Job: Please rewrite the rows below with "screenshot" swapped for "image" and nothing else changed. Omit the pictures from your answer.

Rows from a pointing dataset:
··········
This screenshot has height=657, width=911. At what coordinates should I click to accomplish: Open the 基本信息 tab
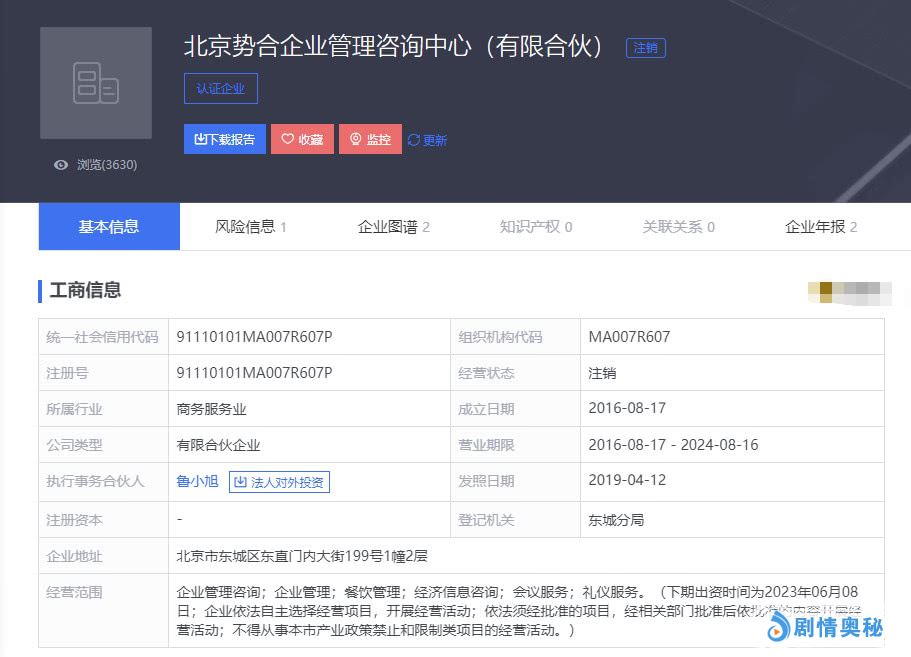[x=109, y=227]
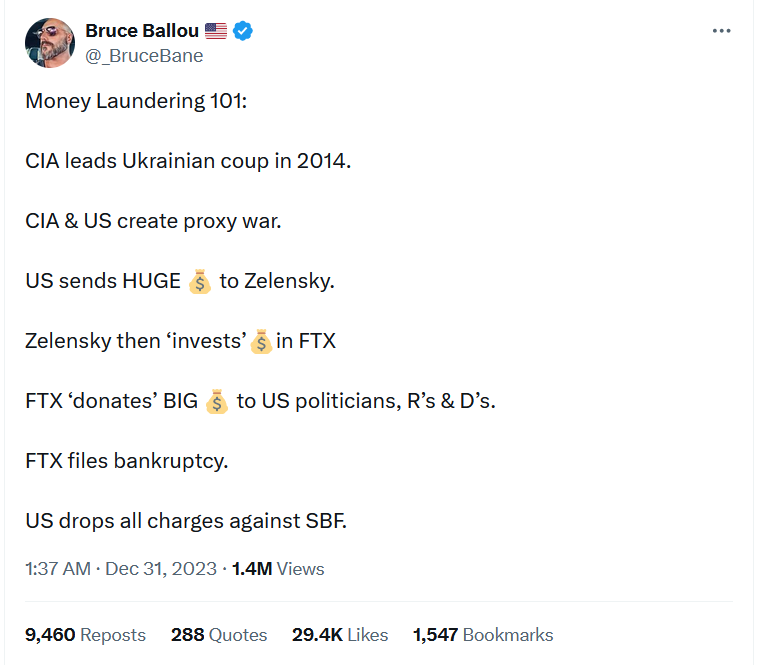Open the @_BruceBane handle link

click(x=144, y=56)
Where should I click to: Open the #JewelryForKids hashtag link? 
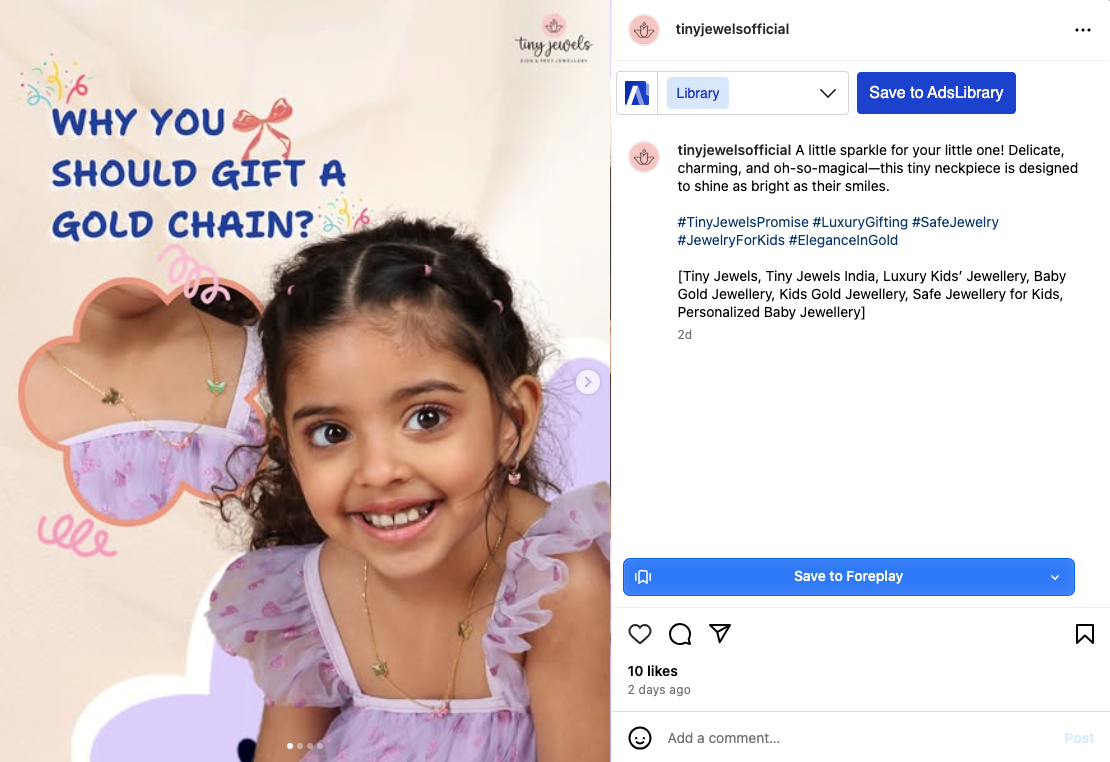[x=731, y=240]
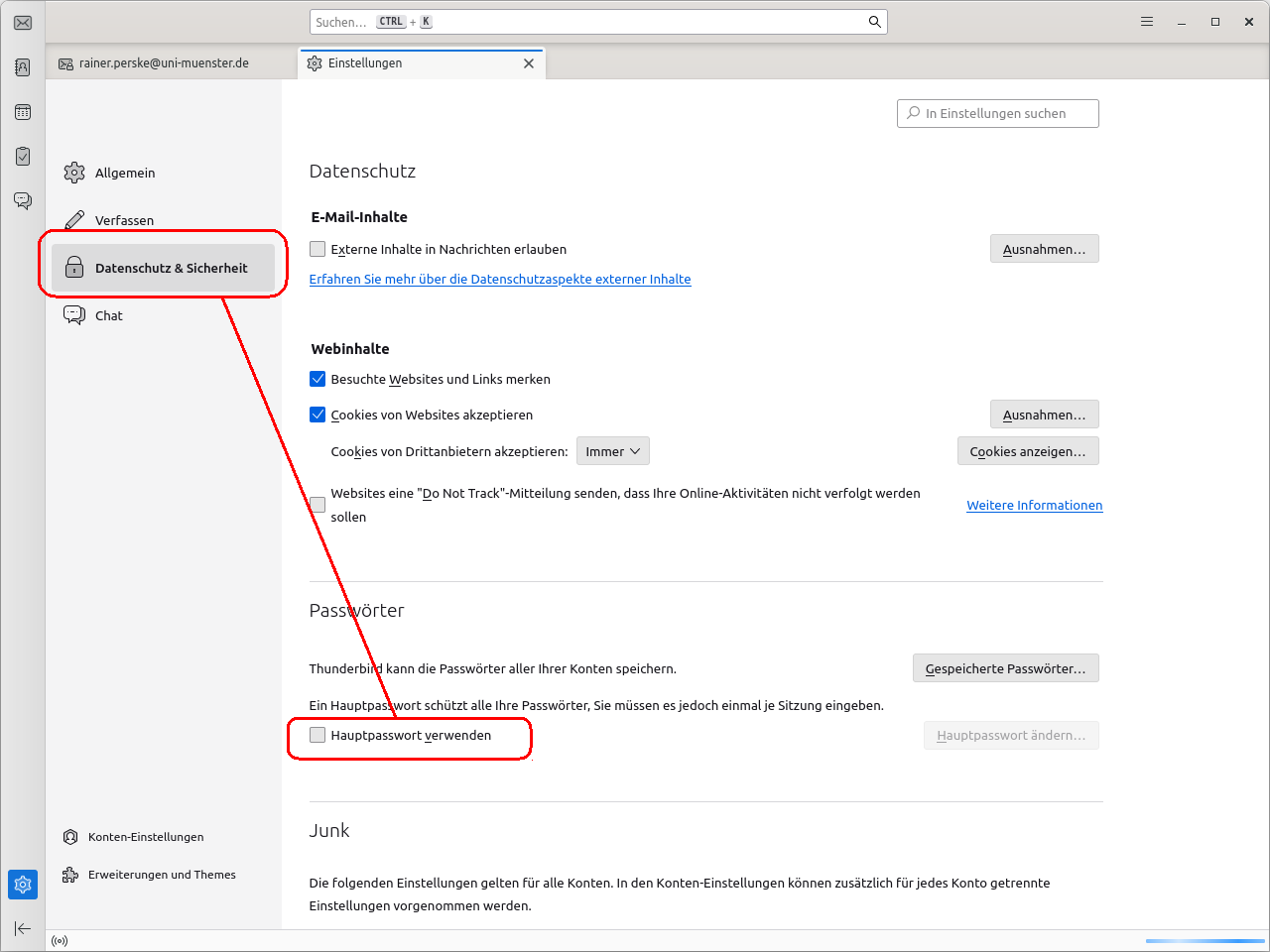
··········
Written answer:
This image has height=657, width=911. At what coordinates should I click to accomplish: Open the 基本信息 tab
[x=109, y=227]
Open the @_BruceBane handle link

click(x=144, y=56)
Where should I click to: Open the #JewelryForKids hashtag link? 
[x=731, y=240]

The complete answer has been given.